Now Roemer has announced that he is abandoning his act within the Republican primaries and is now going to try to contend for nominations of some sort or another as an independent.  He has set his sights on the nomination from Americans Elect and the Reform Party.

Americans Elect is a confusing, hybrid affair that has eschewed parties, it claims, in order to focus on a state by state process of gaining ballot access for an independent candidacy for the White House.  In some ways the party-hopping Roemer should fit nicely in the anti-party Americans Elect.  Roemer had served several terms as a U.S. Congressman from Louisiana as a Democrat and was elected as Louisiana governor as a Democrat but then changed parties in the last year of his only term to become a Republican.  Now, it’s Republican to Independent.  For Roemer certainly, it’s not the party, it’s all about him!  Perhaps that’s the case for Americans Elect as well; it’s not about the party, it’s all about them.
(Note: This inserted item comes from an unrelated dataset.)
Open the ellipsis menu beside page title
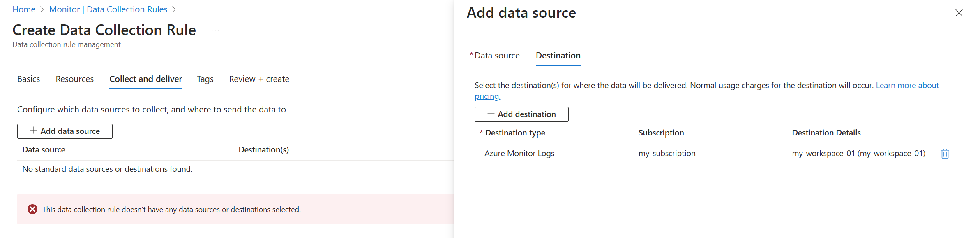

The lack of transparency around their own financing gave rise to a fair amount of head scratching when trying to get a handle on Americans Elect, and now the irony of the Roemer jump to try and run on their line seems a piece with this.  The Times reported Roemer’s leap with a straight face unlike the way the Times-Picayune would have run the story, but it was clear that the real issue was all about money for a candidate that has claimed that it can’t be about the money.  Seems Roemer had qualified for public financing worth a couple of $100,000, but was on the verge of losing that if he didn’t hit a benchmark in upcoming Republican primaries.  By jumping to this amalgam of Americans Elect, which doesn’t qualify for matching on their line, and the Reform Party, which does, then Roemer is still in the money and can keep on with his quixotic quest.

Not sure what principles or politics is really involved here for any of these folks at this point, but it is clear that it’s all about the money!